Когда я впервые пришел в госпиталь — это было в конце августа сорок первого, — все аудитории главного корпуса, превращенные в палаты, были уже полны раненых. Мама с утра до ночи проводила в операционной. В госпитале развернули полторы тысячи коек, хирургов не хватало. Это и понятно, потому что в Ленинграде были в срочном порядке организованы сотни госпиталей и медсанбатов… И нужно было как можно скорей излечивать тех, кого еще можно было вернуть в строй. В это время шли кровавые бои у Пулковских высот, и защищающие город войска нуждались в постоянном пополнении.
Всего не хватало: людей, боеприпасов, продовольствия. А к зиме стало еще хуже, еще круче… Холод, голод. Не было электричества, паровое отопление не работало — в палатах стояли железные времянки, но и эти времянки, именуемые «буржуйками», надо было где-то доставать. У мамы на отделении политруком была двадцатитрехлетняя Валя Ковалева, огневая девушка, не падавшая духом в самые жуткие дни. Ничего уже не действовало на голодных, лежащих в огромных заиндевевших палатах, при коптилках, с забитыми фанерой окнами раненых бойцов… Бывало, Валя Ковалева возьмет гитару, разогреет руки над времянкой и — в палату. У нее был неплохой голос, и она знала много веселых песен, в том числе одесских… И лица оживлялись.

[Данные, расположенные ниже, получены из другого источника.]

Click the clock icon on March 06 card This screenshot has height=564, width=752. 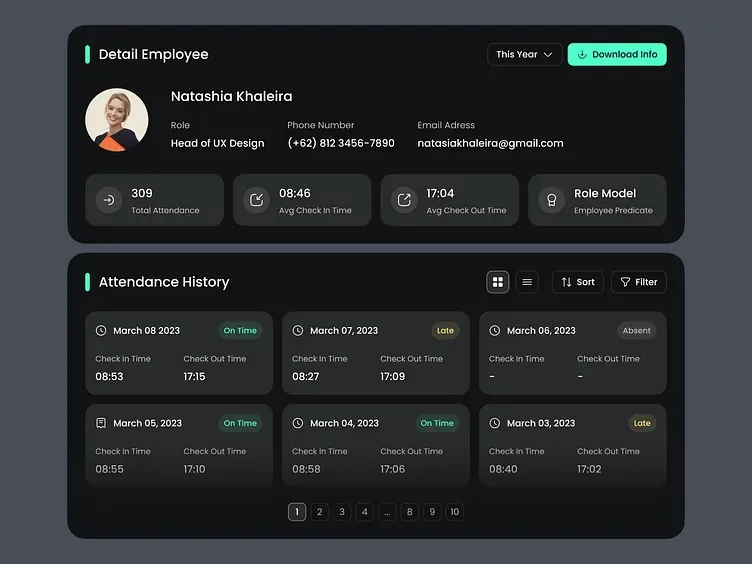click(x=494, y=330)
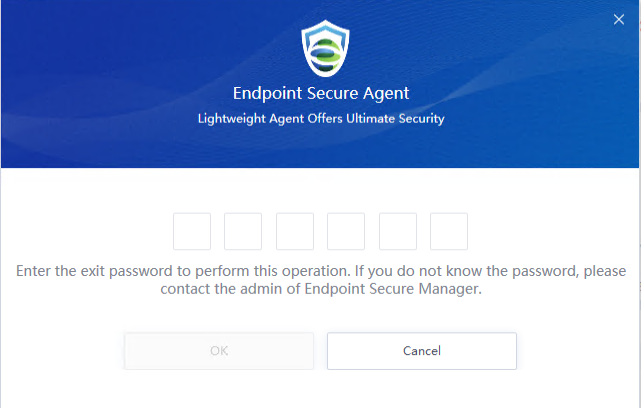This screenshot has height=408, width=641.
Task: Select the second password digit box
Action: (243, 231)
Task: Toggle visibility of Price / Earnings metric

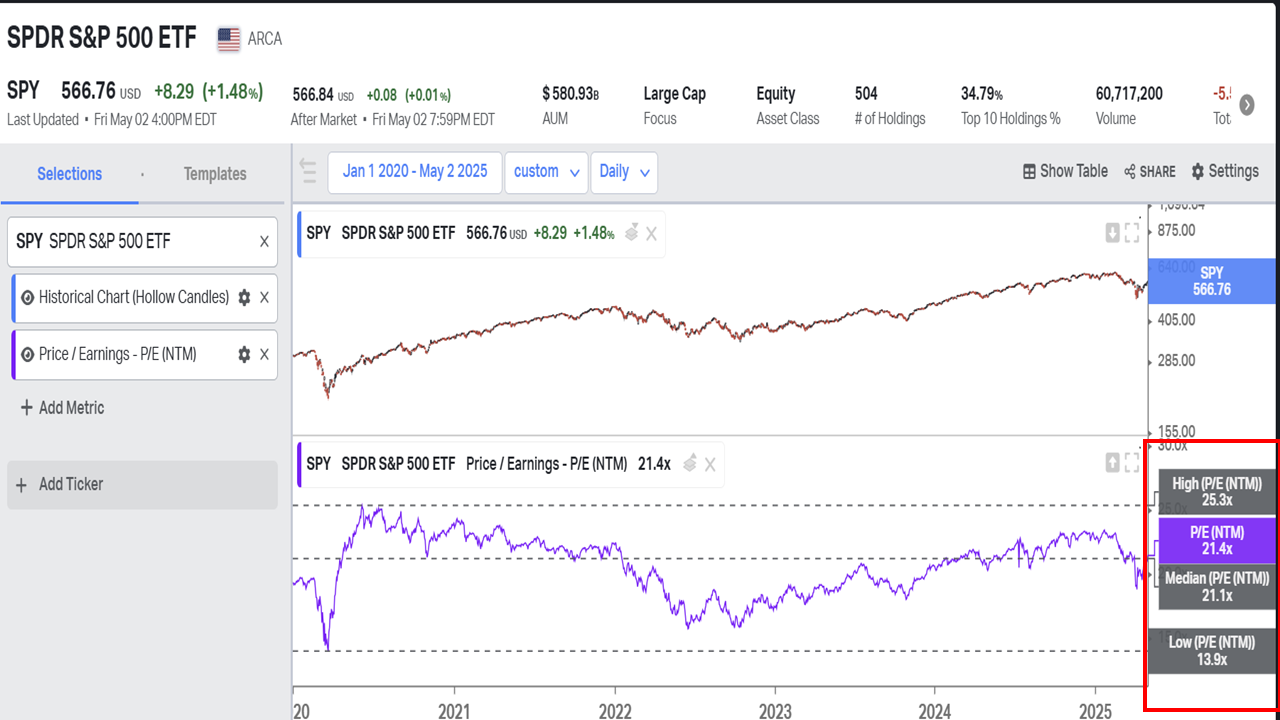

К маме больные (то есть раненые) относились необычайно трогательно. И уже после войны со многими из них у нее поддерживалась переписка. Был такой Зимичев, которому мама спасла правую руку. Когда Зимичева привезли, то после осмотра главный хирург госпиталя настаивал на немедленной ампутации, но мама отговорила, точнее, уговорила подождать. И — спасли руку.